Ora viene la domanda migliore, che mi hanno posto più o meno tutti quando sono venuti a navigare sul lago di Garda. I veliero moderni hanno dismesso le vele quadre per passare alle vele triangolari. La differenza principale è che le vele quadre permettono di navigare solo alle andature portanti, cioè con il vento che proviene dai lati o da dietro, mentre con le vele triangolari si può anche risalire il vento. Richiede pazienza, ma navigando a zig zag si può davvero risalire il vento. Per essere precisi i velieri storici avevano anche alcune vele triangolari, ma la propulsione principale era data dalle vele quadre. Per questo motivo, capitava che una nave dovesse attendere che il vento girasse, prima di poter procedere nella direzione desiderata. Quindi la domanda è: perché noi usiamo le vele triangolari e i marinai di una volta invece no? Proprio come me, Thomas non sa la risposta. Non è una questione di tecnologia velica, basta tagliare la tela a triangolo invece che a rettangolo. Sono sicuro che nel 1600 c’era almeno un pazzo, deriso da tutti, che se ne andava in giro con vele triangolari. Forse ha a che fare con la deriva, quella pinna al centro dello scafo che serve per mantenere la direzione della barca quando si va controvento. Senza di quella la barca scarroccia, cioè va alla deriva lateralmente, e i velieri storici non ce l’hanno. È possibile che nessuno l’avesse ancora inventata. Inoltre, senza un pesante contrappeso sotto la nave, chi risale il vento rischia di ribaltarsi. Tuttavia la spiegazione resta ancora un mistero, Thomas chiederà lumi al capitano.
Prima che tramonti il sole, vado a raccogliere noci di cocco fresche per tutto l’equipaggio, per iniziare la navigazione ai tropici con il piede giusto. Ho anche un grosso germoglio di cocco, che pianterò nel campo da golf. Mentre ritorno al marina con le noci di cocco che mi cascano da tutte le parti, viene in mio soccorso un tassista figiano, stupito di vedere un europeo in grado di scalare i cocchi. Mi accorcia la strada di parecchio, così in un batter d’occhio sono di nuovo a bordo. Mentre cercavo i cocchi, ho anche rimediato una ciabatta sinistra e parecchie palline da golf.
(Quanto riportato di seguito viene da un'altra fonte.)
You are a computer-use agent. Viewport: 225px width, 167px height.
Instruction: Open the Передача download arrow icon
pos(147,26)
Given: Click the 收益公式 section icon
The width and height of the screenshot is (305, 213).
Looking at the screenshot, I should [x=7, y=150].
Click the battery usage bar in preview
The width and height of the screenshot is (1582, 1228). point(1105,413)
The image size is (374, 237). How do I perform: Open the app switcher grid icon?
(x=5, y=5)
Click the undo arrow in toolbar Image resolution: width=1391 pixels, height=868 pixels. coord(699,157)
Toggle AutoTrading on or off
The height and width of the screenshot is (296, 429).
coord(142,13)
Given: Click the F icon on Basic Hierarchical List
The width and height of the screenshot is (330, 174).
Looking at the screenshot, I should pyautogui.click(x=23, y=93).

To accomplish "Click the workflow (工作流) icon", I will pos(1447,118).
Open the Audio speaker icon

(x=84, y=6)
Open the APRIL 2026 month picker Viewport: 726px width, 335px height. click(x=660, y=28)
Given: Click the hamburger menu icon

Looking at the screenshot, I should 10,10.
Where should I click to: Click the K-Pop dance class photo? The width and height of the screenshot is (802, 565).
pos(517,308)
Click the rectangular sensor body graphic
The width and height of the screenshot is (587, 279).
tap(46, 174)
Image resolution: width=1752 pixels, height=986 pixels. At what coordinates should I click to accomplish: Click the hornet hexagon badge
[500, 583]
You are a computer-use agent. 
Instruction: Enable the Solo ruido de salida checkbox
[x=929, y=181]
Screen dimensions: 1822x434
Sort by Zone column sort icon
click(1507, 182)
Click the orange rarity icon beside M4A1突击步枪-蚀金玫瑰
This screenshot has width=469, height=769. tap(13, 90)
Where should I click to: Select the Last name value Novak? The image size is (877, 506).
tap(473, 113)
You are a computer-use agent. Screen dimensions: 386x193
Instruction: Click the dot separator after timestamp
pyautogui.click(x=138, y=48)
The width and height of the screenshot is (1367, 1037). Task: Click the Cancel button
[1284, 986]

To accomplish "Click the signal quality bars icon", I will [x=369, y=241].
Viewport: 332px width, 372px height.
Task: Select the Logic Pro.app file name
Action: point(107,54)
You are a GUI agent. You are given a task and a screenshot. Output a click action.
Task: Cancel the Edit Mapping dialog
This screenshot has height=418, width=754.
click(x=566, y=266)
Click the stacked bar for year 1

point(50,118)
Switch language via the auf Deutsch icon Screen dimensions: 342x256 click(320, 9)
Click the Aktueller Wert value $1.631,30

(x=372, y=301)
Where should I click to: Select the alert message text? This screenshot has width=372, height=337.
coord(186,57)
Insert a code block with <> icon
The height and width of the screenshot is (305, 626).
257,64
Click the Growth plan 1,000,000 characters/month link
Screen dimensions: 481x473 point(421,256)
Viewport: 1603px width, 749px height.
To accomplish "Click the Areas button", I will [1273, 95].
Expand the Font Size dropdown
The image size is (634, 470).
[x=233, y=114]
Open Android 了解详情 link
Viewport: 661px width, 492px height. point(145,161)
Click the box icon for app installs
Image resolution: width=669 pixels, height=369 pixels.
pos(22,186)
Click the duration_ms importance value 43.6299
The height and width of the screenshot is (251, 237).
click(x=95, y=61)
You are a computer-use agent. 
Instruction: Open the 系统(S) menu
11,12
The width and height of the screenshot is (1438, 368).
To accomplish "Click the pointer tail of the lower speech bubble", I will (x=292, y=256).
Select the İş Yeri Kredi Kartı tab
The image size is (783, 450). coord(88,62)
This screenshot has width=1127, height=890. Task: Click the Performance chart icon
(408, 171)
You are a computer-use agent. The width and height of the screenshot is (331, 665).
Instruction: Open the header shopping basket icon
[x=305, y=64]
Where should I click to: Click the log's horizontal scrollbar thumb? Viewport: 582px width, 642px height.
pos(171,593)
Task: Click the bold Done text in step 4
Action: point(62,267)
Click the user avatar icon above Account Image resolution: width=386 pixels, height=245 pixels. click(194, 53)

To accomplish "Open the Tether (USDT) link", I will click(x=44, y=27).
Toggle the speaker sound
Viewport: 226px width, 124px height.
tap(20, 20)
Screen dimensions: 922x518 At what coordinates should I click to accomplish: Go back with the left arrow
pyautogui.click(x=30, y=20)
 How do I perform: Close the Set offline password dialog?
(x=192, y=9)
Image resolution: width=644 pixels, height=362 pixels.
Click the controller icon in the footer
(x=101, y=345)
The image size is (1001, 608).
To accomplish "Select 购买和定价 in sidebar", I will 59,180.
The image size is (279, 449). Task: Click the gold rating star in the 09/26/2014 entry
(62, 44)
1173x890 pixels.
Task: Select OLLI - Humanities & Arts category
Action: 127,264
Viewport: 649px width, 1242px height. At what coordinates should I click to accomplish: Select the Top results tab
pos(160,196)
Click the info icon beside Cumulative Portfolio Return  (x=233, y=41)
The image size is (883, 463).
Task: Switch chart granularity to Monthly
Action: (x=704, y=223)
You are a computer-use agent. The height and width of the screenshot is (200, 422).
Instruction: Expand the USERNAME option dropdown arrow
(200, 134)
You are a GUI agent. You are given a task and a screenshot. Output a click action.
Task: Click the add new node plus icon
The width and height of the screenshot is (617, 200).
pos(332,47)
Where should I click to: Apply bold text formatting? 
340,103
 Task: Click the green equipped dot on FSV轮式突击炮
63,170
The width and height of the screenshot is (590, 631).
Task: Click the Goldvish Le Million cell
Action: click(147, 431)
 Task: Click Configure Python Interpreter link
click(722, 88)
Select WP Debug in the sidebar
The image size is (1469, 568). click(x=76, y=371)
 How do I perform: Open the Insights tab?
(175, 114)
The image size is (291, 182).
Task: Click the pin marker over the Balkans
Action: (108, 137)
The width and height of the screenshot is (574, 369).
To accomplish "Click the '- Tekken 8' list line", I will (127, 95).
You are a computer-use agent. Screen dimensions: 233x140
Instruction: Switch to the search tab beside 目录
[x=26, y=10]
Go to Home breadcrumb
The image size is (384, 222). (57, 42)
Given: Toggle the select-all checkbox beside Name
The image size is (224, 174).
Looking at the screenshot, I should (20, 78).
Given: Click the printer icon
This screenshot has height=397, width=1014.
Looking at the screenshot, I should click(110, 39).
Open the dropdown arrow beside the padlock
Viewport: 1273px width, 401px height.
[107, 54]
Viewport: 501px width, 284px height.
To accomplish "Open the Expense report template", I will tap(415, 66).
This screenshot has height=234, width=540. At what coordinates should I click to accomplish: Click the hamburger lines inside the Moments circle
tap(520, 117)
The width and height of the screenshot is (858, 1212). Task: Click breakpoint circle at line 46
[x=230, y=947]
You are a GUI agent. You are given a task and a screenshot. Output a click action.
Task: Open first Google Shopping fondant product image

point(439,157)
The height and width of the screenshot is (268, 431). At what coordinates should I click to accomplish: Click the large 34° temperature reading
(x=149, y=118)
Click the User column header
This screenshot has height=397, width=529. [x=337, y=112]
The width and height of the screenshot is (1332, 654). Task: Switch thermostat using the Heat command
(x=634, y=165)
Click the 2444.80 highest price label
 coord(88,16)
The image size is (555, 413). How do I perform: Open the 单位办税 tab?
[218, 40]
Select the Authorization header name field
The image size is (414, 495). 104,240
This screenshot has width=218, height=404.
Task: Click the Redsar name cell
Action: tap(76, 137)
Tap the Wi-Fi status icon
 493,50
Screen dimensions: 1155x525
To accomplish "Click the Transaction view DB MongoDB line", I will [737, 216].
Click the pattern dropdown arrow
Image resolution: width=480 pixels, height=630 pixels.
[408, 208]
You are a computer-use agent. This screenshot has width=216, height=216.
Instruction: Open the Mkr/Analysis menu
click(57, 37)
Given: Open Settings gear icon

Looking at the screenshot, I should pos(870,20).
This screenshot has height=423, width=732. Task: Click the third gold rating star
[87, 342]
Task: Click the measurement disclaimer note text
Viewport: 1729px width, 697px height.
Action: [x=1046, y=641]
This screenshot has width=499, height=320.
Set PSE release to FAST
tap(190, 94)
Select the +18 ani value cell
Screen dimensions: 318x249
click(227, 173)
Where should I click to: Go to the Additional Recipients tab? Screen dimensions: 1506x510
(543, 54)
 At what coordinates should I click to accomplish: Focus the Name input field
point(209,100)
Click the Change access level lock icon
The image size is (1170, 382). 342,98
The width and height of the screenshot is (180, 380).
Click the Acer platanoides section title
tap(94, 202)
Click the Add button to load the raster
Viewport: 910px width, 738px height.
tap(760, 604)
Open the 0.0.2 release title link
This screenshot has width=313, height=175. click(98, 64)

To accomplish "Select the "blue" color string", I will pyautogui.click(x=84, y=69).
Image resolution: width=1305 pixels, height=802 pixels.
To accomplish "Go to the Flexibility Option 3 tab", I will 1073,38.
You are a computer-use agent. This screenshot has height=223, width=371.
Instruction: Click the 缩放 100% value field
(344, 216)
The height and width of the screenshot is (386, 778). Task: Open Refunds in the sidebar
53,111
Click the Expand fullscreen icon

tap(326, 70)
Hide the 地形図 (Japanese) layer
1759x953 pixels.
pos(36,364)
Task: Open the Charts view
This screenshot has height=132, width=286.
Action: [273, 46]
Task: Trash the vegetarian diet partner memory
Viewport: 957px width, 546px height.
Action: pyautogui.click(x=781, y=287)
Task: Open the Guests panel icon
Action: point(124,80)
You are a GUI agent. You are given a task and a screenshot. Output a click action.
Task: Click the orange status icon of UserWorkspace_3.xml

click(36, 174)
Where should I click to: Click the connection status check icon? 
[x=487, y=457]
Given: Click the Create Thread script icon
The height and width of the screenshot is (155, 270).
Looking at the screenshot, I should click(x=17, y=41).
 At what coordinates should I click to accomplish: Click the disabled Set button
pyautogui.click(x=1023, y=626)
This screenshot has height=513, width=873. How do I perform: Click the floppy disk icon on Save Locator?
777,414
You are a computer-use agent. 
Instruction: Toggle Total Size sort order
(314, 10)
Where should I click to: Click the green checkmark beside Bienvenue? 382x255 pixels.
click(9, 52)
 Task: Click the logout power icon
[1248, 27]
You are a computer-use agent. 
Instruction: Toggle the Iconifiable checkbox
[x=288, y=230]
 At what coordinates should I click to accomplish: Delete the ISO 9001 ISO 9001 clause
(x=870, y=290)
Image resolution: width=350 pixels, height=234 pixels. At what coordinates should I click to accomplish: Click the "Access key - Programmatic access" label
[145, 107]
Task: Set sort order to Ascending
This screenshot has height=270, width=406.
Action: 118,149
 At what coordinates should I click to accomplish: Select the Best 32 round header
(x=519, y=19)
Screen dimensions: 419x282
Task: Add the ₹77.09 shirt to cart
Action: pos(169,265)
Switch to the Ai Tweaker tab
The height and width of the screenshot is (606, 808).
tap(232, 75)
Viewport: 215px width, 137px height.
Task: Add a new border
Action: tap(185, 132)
Noi dell’equipaggio siamo pronti per una serata film, così proiettiamo Cast Away. Non è una scelta casuale, tra pochi giorni saremo diretti verso l’isola dove è stato girato il film. Lo so che pensavate che Chuck Noland fosse davvero naufragato su un’isola deserta seicento miglia a Sudest delle isole Cook, ma purtroppo in quella parte di oceano c’è solo acqua. Il film è stato girato alle Fiji, poco lontano da qui.
La mattina seguente, siamo di nuovo di fretta, perché il marina è al completo e ci fa sloggiare. Magali, Raph e io andiamo a Nadi un’ultima volta, per comprare delle nuove provviste. Già che ci siamo bisogna trovare un attrezzo che considero imprescindibile: il raschietto per grattugiare il cocco. Oltre a questo, cerco anche dei quaderni a righe per il mio piccolo progetto poco ambizioso di navigazione senza GPS. Torniamo a bordo carichi di cibo e poco più tardi abbiamo già mollato gli ormeggi. Oggi è già tardi per andare lontano, quindi restiamo in rada davanti alla foce del fiume di Port Denarau.